### DOCUMENT TEXT
•••
This was reported by the Financial Times of 9 Feb.1996 to be the response from customers when served extended life milk on flights by some leading British airlines. A first class product which stays fresh for up to 28 days in refrigeration and which tastes superior to UHT milk or non-dairy creamers, must appeal to caterers seeking to serve discriminating consumers and fully deserves its success.
We read this news with interest and then we wondered: how many people have tasted really fresh real milk? By this we mean raw, unpasteurised milk, simply filtered and cooled, and then consumed within a day. All natural foods: milk, eggs, fruit, and vegetables taste better when really fresh.
For more than twenty years our smallholding activities have centered on fresh milk (and its by-products) and we have become more and more convinced that the only way to get it truly fresh is to produce it yourself.
In 1975 we read Street and Singers excellent publication The Backyard Dairy Book and learnt of the alarming figures concerning adulteration of milk from commercial herds with antibiotics used to treat mastitis and other udder troubles. Knowing that one of us is allergic to penicillin, we took the plunge into goat keeping. At that time, shortage of land precluded our keeping a house cow, and although we have since had sufficient land to enable us to keep a very fine Jersey cow we found that the milk from her never really equalled good goats milk in either flavour, or overall usefulness.
•••
Name each natural food that the fresh-milk text says tastes better when really fresh. The records aren't needed for this work.
•••
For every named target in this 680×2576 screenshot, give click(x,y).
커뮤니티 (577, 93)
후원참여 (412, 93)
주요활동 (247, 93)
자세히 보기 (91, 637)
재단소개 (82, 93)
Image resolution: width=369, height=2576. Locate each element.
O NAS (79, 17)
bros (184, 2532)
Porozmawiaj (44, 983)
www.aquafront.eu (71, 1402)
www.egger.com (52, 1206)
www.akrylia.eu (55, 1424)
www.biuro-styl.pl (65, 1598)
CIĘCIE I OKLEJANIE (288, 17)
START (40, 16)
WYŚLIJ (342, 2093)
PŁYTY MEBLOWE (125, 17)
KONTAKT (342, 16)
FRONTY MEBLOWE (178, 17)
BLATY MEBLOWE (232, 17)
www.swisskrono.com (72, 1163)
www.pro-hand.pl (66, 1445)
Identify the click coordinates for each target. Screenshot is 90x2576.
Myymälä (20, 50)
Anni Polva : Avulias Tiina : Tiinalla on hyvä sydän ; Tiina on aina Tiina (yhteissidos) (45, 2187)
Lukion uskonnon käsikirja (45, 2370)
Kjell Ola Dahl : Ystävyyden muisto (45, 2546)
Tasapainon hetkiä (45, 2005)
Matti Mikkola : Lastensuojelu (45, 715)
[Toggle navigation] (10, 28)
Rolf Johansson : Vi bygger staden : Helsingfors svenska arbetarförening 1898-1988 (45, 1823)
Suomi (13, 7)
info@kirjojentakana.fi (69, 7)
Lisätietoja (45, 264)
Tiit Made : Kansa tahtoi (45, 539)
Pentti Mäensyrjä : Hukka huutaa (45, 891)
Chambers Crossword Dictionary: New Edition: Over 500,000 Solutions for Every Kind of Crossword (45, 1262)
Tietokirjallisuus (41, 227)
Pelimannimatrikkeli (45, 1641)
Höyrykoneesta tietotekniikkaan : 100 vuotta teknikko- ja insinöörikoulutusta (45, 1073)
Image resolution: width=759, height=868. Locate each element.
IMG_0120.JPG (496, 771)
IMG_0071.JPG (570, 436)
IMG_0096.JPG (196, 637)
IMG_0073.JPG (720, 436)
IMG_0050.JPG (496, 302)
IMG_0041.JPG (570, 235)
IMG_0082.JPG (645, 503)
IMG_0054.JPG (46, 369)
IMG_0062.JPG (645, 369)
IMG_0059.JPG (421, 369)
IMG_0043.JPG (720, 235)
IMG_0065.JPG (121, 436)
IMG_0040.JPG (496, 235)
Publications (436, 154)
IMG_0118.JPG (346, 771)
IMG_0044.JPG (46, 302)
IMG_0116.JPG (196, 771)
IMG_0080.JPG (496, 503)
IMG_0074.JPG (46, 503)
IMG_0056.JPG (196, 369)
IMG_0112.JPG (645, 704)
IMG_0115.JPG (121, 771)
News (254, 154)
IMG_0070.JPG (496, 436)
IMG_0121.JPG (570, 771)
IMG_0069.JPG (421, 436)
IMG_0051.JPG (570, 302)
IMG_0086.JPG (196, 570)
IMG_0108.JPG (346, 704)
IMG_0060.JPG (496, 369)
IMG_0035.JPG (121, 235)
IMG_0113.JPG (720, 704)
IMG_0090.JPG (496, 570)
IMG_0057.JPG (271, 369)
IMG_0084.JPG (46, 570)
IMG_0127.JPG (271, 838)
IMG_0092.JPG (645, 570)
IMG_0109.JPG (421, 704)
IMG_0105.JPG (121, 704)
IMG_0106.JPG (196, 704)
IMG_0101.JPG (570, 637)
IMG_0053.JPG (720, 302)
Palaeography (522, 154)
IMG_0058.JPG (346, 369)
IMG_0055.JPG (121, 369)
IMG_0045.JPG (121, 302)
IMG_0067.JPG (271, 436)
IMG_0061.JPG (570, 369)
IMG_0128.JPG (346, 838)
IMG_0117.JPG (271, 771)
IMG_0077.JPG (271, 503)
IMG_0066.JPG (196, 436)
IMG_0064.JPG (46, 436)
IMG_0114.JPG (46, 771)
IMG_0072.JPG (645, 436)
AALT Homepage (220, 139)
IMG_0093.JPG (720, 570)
•••
### SOLUTION
Milk, eggs, fruit, and vegetables.